We start with a population of $6$ moths in a box. The probability that each individual moth dies from one day to an other day is $1/3$. We ask for the expected mean time till no member of the population is alive.
I model this with a Markov chain with 6 states, $6, 5,4,3,2,1,0$, and the probability to pass from one state $k$ to a state $n$, $0\le n\le k$ is given by $$ a_{kn}= \binom kn\left(\frac 23\right)^n\left(\frac 13\right)^{k-n}\ . $$ We want to find the expectation $H_k$ of the hitting time of $0$, when we start in $k$. We need in fact $H_k$ only for $k=6$. But we compute using a recursion formula and a linear system all values $H_k$ for $k\in\{1,2,3,4,5,6\}$.

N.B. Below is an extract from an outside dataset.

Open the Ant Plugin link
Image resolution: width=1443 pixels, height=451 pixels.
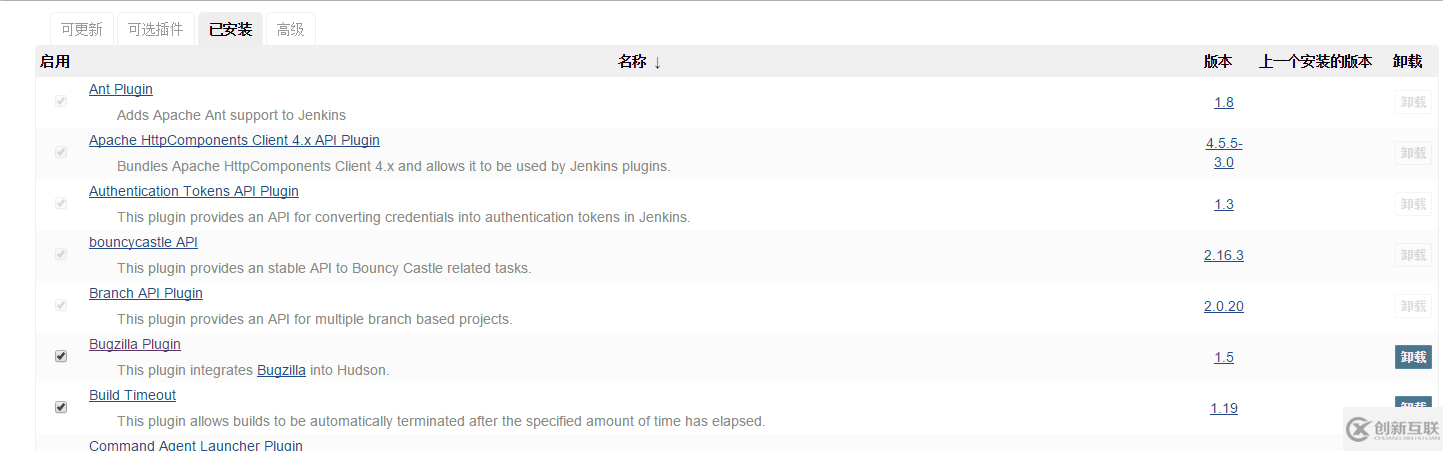click(x=121, y=89)
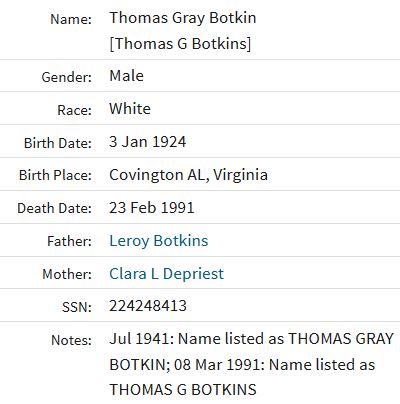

Using the markovian property, we write the system: $$ \begin{aligned} H_6 &= 1 + a_{66}H_6 + a_{65}H_5 + a_{64}H_4 + a_{63}H_3 + a_{62}H_2 + a_{61}H_1\\ H_5 &= 1 + a_{55}H_5 + a_{54}H_4 + a_{53}H_3 + a_{52}H_2 + a_{51}H_1\\ H_4 &= 1 + a_{44}H_4 + a_{43}H_3 + a_{42}H_2 + a_{41}H_1\\ H_3 &= 1 + a_{33}H_3 + a_{32}H_2 + a_{31}H_1\\ H_2 &= 1 + a_{22}H_2 + a_{21}H_1\\ H_1 &= 1 + a_{11}H_1\\ \end{aligned} $$ and we can already ask the computer for the solutions, here sage:
sage: p, q = 2/3, 1/3
sage: R = [1,2,3,4,5,6]
sage: A = matrix(QQ, 6, 6, [binomial(k,n)*p^n*q^(k-n) for k in R for n in R])
sage: v = vector(QQ, 6, [1,1,1,1,1,1])
sage: A
[ 2/3 0 0 0 0 0]
[ 4/9 4/9 0 0 0 0]
[ 2/9 4/9 8/27 0 0 0]
[ 8/81 8/27 32/81 16/81 0 0]
[ 10/243 40/243 80/243 80/243 32/243 0]
[ 4/243 20/243 160/729 80/243 64/243 64/729]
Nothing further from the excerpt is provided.